「シルク・ドゥ・ソレイユ」破産…エンタメ業界の試行錯誤
「送り手を守ると同時に自分を守ることになる」
一方、「新しい生活様式」に応じて、感染対策を徹底した上での公演や「リモート配信」なども増えている。
歌手の加藤登紀子さんは28日、約3カ月ぶりとなるコンサートを渋谷のBunkamuraオーチャードホールで決行。収容人数2150人の会場で、客席を990人に制限。ソーシャルディスタンスを確保し、検温、マスク着用、手指の消毒など感染対策を徹底した上での開催となった。3月から上演を中止していた歌舞伎も、8月1~26日に、東京・歌舞伎座が「八月花形歌舞伎」で5カ月ぶりに公演を再開すると発表。座席数を半分以下に絞り、4部制で、1時間程度の1演目を上演するという。

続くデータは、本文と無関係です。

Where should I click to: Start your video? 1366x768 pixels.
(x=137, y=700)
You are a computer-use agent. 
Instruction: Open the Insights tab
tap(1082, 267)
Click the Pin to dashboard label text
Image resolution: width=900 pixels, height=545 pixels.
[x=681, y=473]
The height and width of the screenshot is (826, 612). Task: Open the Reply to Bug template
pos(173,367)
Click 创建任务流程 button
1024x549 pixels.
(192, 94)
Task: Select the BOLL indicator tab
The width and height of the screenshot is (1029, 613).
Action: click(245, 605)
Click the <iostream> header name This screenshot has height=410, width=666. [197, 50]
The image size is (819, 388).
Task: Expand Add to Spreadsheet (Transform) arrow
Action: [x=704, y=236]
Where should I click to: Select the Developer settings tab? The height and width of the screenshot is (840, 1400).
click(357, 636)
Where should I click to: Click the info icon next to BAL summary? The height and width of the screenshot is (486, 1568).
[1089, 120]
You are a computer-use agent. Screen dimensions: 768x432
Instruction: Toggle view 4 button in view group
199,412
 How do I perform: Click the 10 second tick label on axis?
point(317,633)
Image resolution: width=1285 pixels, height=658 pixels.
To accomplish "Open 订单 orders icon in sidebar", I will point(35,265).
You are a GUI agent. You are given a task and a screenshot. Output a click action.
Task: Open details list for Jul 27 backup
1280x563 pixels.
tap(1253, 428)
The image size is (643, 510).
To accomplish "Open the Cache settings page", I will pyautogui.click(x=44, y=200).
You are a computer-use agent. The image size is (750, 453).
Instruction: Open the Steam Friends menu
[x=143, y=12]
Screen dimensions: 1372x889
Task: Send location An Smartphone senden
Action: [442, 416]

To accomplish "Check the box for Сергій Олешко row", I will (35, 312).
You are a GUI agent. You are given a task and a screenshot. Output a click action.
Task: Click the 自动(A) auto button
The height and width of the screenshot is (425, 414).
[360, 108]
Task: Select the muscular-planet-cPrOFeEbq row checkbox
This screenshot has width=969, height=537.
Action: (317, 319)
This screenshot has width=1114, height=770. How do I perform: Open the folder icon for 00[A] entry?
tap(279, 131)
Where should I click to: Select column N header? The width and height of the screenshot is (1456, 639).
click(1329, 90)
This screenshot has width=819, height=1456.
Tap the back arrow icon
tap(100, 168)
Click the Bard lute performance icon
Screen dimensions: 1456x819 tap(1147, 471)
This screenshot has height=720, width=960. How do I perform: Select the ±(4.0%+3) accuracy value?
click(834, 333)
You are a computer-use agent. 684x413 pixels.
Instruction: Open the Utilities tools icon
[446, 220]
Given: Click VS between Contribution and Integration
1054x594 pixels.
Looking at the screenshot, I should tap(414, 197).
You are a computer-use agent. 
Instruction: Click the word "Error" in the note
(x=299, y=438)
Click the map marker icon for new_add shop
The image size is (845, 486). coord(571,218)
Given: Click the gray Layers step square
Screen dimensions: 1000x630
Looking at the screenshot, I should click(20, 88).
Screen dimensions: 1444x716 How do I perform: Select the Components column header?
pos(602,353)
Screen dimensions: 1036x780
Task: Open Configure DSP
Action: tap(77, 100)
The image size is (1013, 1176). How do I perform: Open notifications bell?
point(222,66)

また、人気バンドのサザンオールスターズは25日、「無観客ライブ」を有料でリモート配信した。3600円のチケット購入者は18万人に及んだという。
コロナ禍で困窮極まるエンタメ業界は、ニューノーマル時代の興行のあり方を模索中だ。しかしマネタイズがどこまで成功するかはどれも未知数。それでも文化や芸術を絶やさないため、“赤字覚悟”で挑む例も多いという。メディア文化評論家の碓井広義氏はこう話す。
「確かに文化というものは、不要不急で“なくはない”という側面があるかも知れません。しかしながら、コロナに限らず、いろいろな意味で閉塞感に包まれている世の中では、精神的な部分、つまり心を支える文化というものは、平時より重要になってくると思います」
■「送り手を守ると同時に自分を守ることにも」
さらに碓井氏は、甚大な経済的損失を被りながら、存続のために試行錯誤を続けるライブ・エンタメ業界を守ることの大切さを説く。
「本当に大変だと思います。しかし、そこに行った人たちにとっては、ある種の救いになっているわけです。文化を受け取る側も、文化を発信する側の取り組みに、より積極的に参加し、できる範囲で共に文化を守っていくという“協働作業”の意識を持つことも大切だと思います。それは送り手を守ると同時に自分を守ることにもつながるんです」
“第2波”の襲来が懸念される中、エンタメ業界の挑戦は続く。